Question

A solid non conducting sphere of radius $R$ is charged uniformly. At what distance from its surface is the electrostatic potential becomes half of the potential at the centre?

• A. $\frac{4R}{3}$
• B. $\frac{R}{2}$
• C. $\frac{R}{3}$
• D. $2\text{R}$

Answer 1

The correct option is C $\frac{R}{3}$


For a uniformly charged solid sphere, the electric potential inside the surface, at a distance $r^{\prime }$ from centre is given by

$V_{inside}=\frac{kq}{2R}\{3-\frac{r^{\prime 2}}{R^2}\}$

Potential at the centre of the sphere is obtained by substituting $r^{\prime }=\text{0}$.
$\Rightarrow V_{centre}=\frac{3kq}{2R}\dots \left(i\right)$

Let the electric potential becomes half at the point $\text{P}$ with respect to the centre.

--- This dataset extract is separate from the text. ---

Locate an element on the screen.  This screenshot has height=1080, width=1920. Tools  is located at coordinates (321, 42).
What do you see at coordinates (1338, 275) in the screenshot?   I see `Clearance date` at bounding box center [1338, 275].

$\Rightarrow V_P=\frac{1}{2}{V}_{centre}$
$\Rightarrow V_P=\frac{3kQ}{4R}\dots \left(ii\right)$

The electric potential at point $\text{P}$ is
$V_P=\frac{kq}{r}$
Substituting $V_P$ in equation $\left(ii\right)$
$\Rightarrow \frac{kq}{r}=\frac{3kq}{4R}$
$\Rightarrow \frac{1}{r}=\frac{3}{4R}$
$\Rightarrow r=\frac{4R}{3}$

Then the distance of point $\text{P}$ from the surface will be
$r-R=\frac{4R}{3}-R=\frac{R}{3}$

Hence, option (c) is correct.

$\begin{array}{c}\text{Why this question ?}\\ \text{Concept: Potential inside a solid sphere}\\ \text{is given by}\\ V=\frac{kq}{2R}\{3-\frac{r^2}{R^2}\}\end{array}$